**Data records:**
-*-*-

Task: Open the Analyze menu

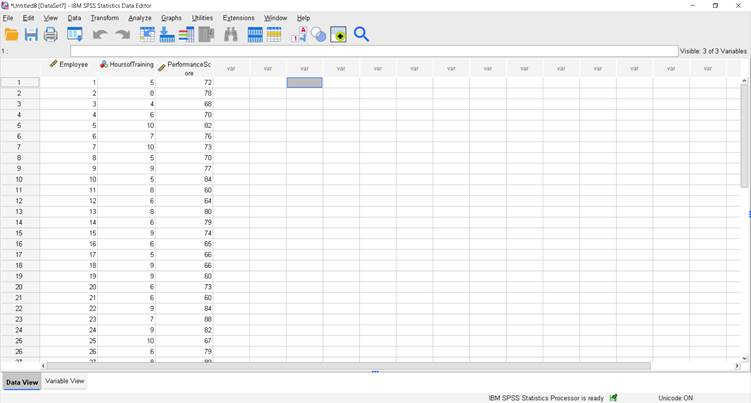Action: click(x=140, y=18)
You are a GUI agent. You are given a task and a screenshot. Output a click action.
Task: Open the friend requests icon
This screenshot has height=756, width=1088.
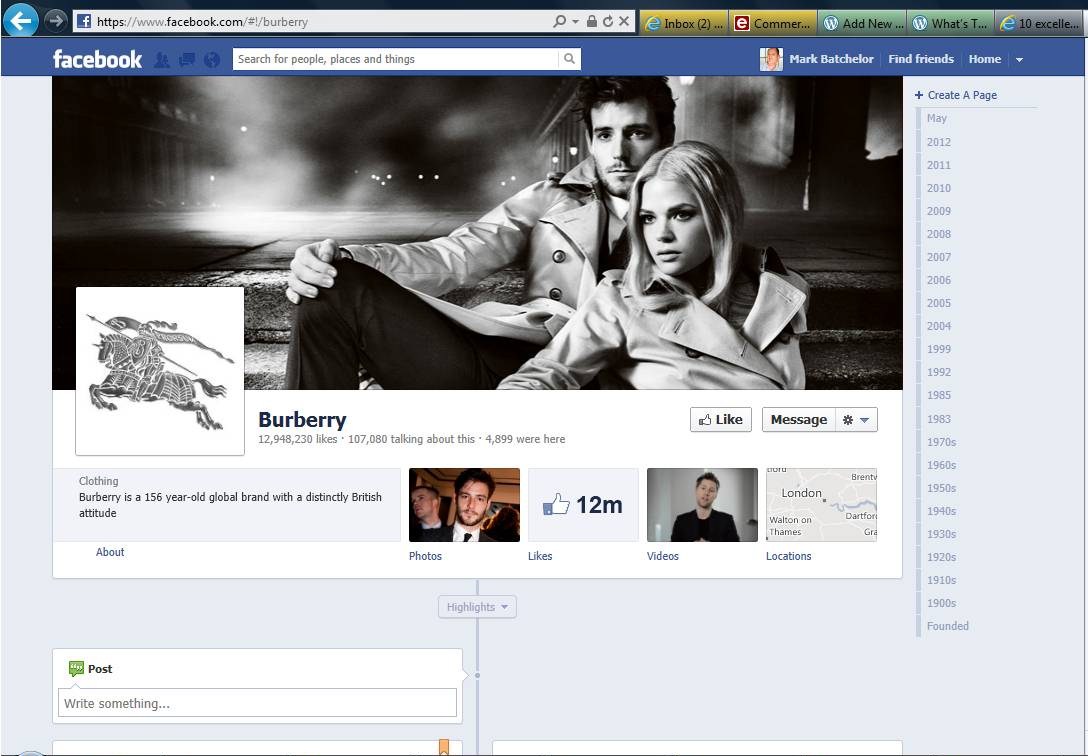pyautogui.click(x=162, y=60)
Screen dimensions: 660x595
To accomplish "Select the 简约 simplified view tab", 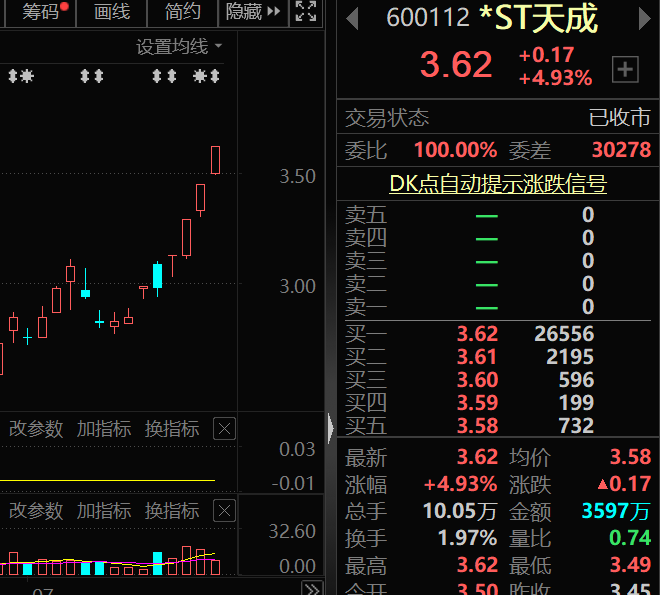I will pos(182,12).
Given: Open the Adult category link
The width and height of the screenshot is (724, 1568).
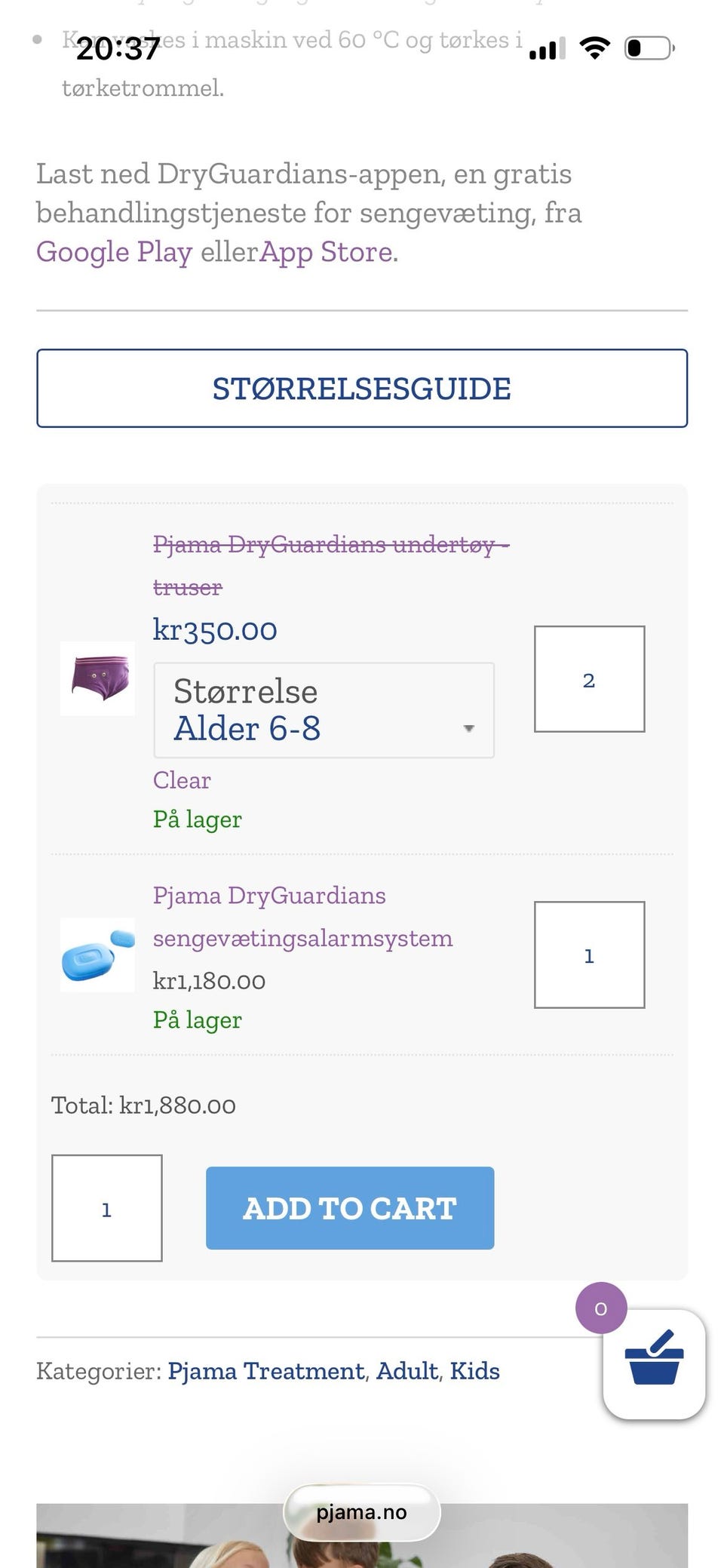Looking at the screenshot, I should click(x=406, y=1370).
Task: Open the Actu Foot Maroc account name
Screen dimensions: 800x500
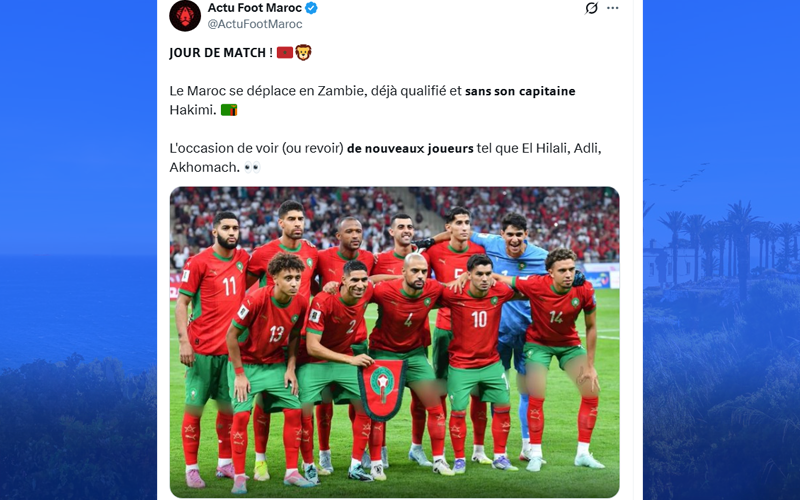Action: [255, 8]
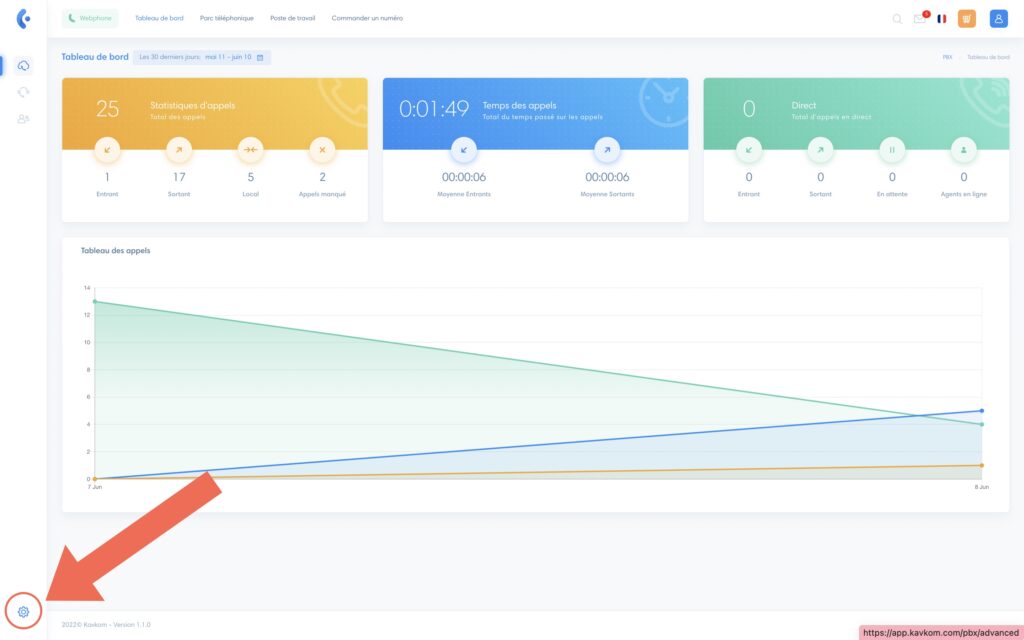Open the settings gear in the sidebar

click(x=24, y=611)
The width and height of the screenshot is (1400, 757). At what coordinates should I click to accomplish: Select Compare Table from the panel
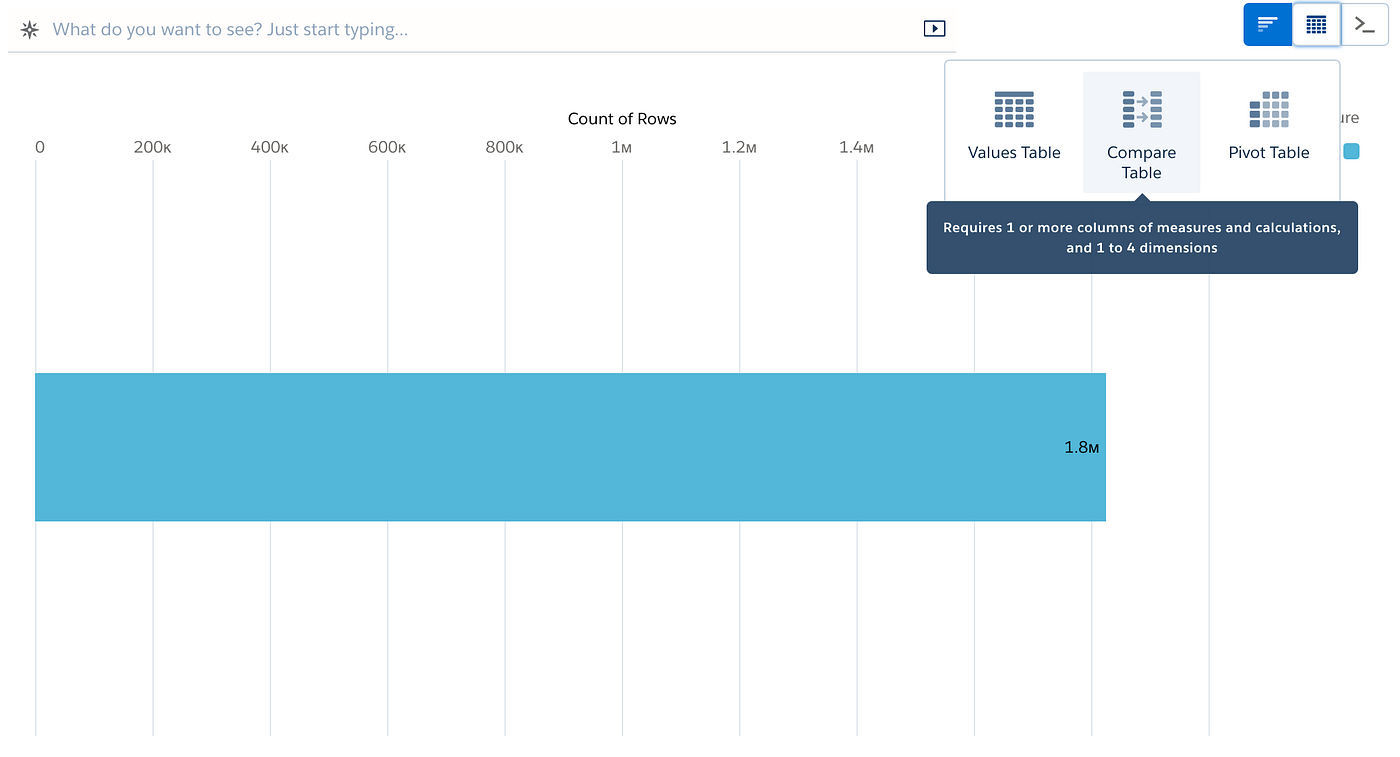coord(1141,132)
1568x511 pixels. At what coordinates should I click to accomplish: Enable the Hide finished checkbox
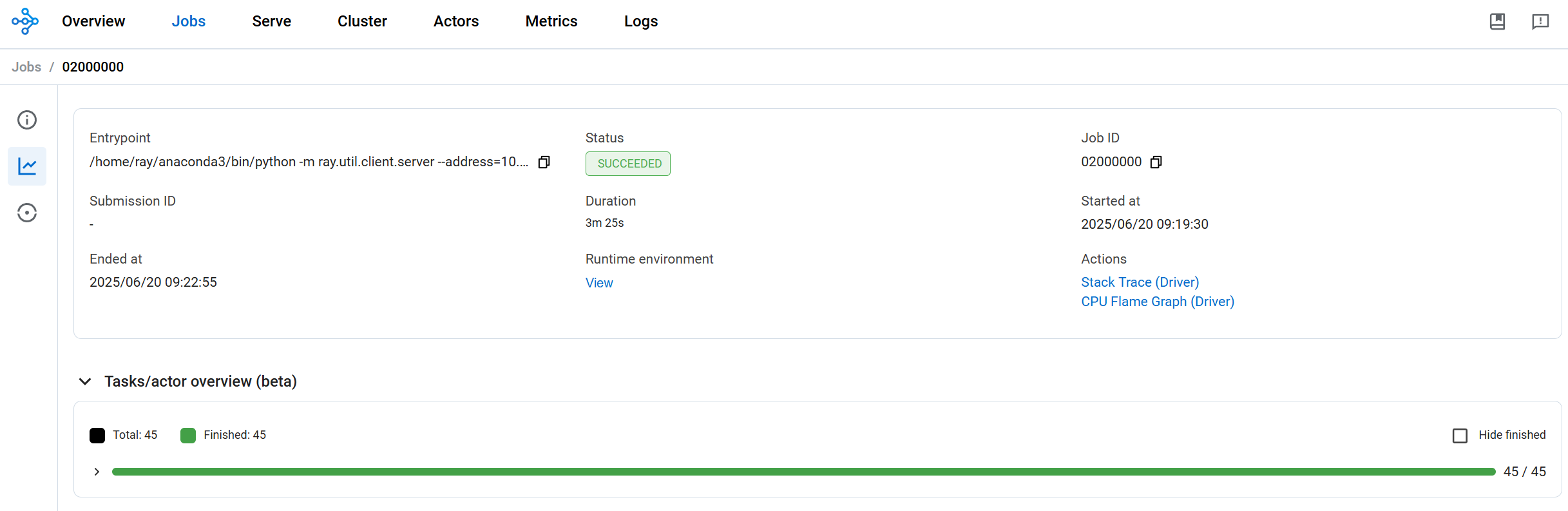tap(1460, 436)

-*-*-

**What to do:** This task calls for the lines from the line holding "The width and height of the screenshot is (1400, 757)." through the last line above, restated word for word with both ends included and the pictures dropped.

**Written answer:**
The width and height of the screenshot is (1400, 757). At what coordinates should I click to accomplish: Select Compare Table from the panel
coord(1141,132)
1568x511 pixels. At what coordinates should I click to accomplish: Enable the Hide finished checkbox
tap(1460, 436)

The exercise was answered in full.